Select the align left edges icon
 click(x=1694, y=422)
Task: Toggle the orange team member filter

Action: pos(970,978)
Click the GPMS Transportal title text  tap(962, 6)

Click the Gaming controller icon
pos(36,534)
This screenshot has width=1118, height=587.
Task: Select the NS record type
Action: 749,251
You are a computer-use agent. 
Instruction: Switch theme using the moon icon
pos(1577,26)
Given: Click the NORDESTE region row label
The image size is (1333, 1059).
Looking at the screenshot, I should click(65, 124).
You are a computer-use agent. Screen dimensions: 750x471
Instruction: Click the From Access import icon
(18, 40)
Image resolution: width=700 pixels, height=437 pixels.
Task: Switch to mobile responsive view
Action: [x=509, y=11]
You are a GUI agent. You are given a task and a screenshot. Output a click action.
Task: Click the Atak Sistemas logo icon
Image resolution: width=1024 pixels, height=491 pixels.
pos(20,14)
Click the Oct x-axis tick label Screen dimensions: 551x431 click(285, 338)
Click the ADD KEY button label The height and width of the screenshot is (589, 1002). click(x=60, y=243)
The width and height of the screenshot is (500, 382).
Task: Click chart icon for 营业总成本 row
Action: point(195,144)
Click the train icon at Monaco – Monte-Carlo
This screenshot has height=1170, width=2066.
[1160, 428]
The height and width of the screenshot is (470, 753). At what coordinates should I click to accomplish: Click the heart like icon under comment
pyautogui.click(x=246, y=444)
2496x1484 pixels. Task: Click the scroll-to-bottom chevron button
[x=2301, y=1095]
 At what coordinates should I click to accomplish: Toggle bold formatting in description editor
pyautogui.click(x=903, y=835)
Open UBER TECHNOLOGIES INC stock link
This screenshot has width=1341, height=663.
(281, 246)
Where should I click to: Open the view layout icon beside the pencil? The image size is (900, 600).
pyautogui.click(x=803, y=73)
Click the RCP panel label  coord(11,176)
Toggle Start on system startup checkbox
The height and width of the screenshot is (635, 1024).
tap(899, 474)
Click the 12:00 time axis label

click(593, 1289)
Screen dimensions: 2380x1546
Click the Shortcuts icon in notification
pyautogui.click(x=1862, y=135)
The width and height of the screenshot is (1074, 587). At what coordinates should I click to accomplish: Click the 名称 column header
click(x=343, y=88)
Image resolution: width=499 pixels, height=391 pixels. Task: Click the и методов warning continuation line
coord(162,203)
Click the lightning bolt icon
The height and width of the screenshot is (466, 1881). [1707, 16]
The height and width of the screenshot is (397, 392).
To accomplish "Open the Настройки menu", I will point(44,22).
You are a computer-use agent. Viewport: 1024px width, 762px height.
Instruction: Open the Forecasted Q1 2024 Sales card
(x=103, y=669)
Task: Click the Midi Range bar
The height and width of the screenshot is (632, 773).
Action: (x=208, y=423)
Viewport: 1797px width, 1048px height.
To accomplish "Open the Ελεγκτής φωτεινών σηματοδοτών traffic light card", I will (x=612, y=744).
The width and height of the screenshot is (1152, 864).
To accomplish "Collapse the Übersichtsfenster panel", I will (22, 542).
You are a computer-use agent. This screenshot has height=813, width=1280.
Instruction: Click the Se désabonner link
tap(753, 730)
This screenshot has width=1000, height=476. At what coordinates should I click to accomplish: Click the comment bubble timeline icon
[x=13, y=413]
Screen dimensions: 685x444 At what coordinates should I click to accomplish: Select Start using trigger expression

::::

● Given exercise: Reproduce the lines above verbatim, from the first to the last.

● The solution:
Select the align left edges icon
 click(x=1694, y=422)
Task: Toggle the orange team member filter

Action: pos(970,978)
Click the GPMS Transportal title text  tap(962, 6)

Click the Gaming controller icon
pos(36,534)
This screenshot has width=1118, height=587.
Task: Select the NS record type
Action: 749,251
You are a computer-use agent. 
Instruction: Switch theme using the moon icon
pos(1577,26)
Given: Click the NORDESTE region row label
The image size is (1333, 1059).
Looking at the screenshot, I should click(65, 124).
You are a computer-use agent. Screen dimensions: 750x471
Instruction: Click the From Access import icon
(18, 40)
Image resolution: width=700 pixels, height=437 pixels.
Task: Switch to mobile responsive view
Action: [x=509, y=11]
You are a GUI agent. You are given a task and a screenshot. Output a click action.
Task: Click the Atak Sistemas logo icon
Image resolution: width=1024 pixels, height=491 pixels.
pos(20,14)
Click the Oct x-axis tick label Screen dimensions: 551x431 click(285, 338)
Click the ADD KEY button label The height and width of the screenshot is (589, 1002). click(x=60, y=243)
The width and height of the screenshot is (500, 382).
Task: Click chart icon for 营业总成本 row
Action: point(195,144)
Click the train icon at Monaco – Monte-Carlo
This screenshot has height=1170, width=2066.
[1160, 428]
The height and width of the screenshot is (470, 753). At what coordinates should I click to accomplish: Click the heart like icon under comment
pyautogui.click(x=246, y=444)
2496x1484 pixels. Task: Click the scroll-to-bottom chevron button
[x=2301, y=1095]
 At what coordinates should I click to accomplish: Toggle bold formatting in description editor
pyautogui.click(x=903, y=835)
Open UBER TECHNOLOGIES INC stock link
This screenshot has width=1341, height=663.
(281, 246)
Where should I click to: Open the view layout icon beside the pencil? The image size is (900, 600).
pyautogui.click(x=803, y=73)
Click the RCP panel label  coord(11,176)
Toggle Start on system startup checkbox
The height and width of the screenshot is (635, 1024).
tap(899, 474)
Click the 12:00 time axis label

click(593, 1289)
Screen dimensions: 2380x1546
Click the Shortcuts icon in notification
pyautogui.click(x=1862, y=135)
The width and height of the screenshot is (1074, 587). At what coordinates should I click to accomplish: Click the 名称 column header
click(x=343, y=88)
Image resolution: width=499 pixels, height=391 pixels. Task: Click the и методов warning continuation line
coord(162,203)
Click the lightning bolt icon
The height and width of the screenshot is (466, 1881). [1707, 16]
The height and width of the screenshot is (397, 392).
To accomplish "Open the Настройки menu", I will point(44,22).
You are a computer-use agent. Viewport: 1024px width, 762px height.
Instruction: Open the Forecasted Q1 2024 Sales card
(x=103, y=669)
Task: Click the Midi Range bar
The height and width of the screenshot is (632, 773).
Action: (x=208, y=423)
Viewport: 1797px width, 1048px height.
To accomplish "Open the Ελεγκτής φωτεινών σηματοδοτών traffic light card", I will (x=612, y=744).
The width and height of the screenshot is (1152, 864).
To accomplish "Collapse the Übersichtsfenster panel", I will (22, 542).
You are a computer-use agent. This screenshot has height=813, width=1280.
Instruction: Click the Se désabonner link
tap(753, 730)
This screenshot has width=1000, height=476. At what coordinates should I click to accomplish: Click the comment bubble timeline icon
[x=13, y=413]
Screen dimensions: 685x444 At what coordinates should I click to accomplish: Select Start using trigger expression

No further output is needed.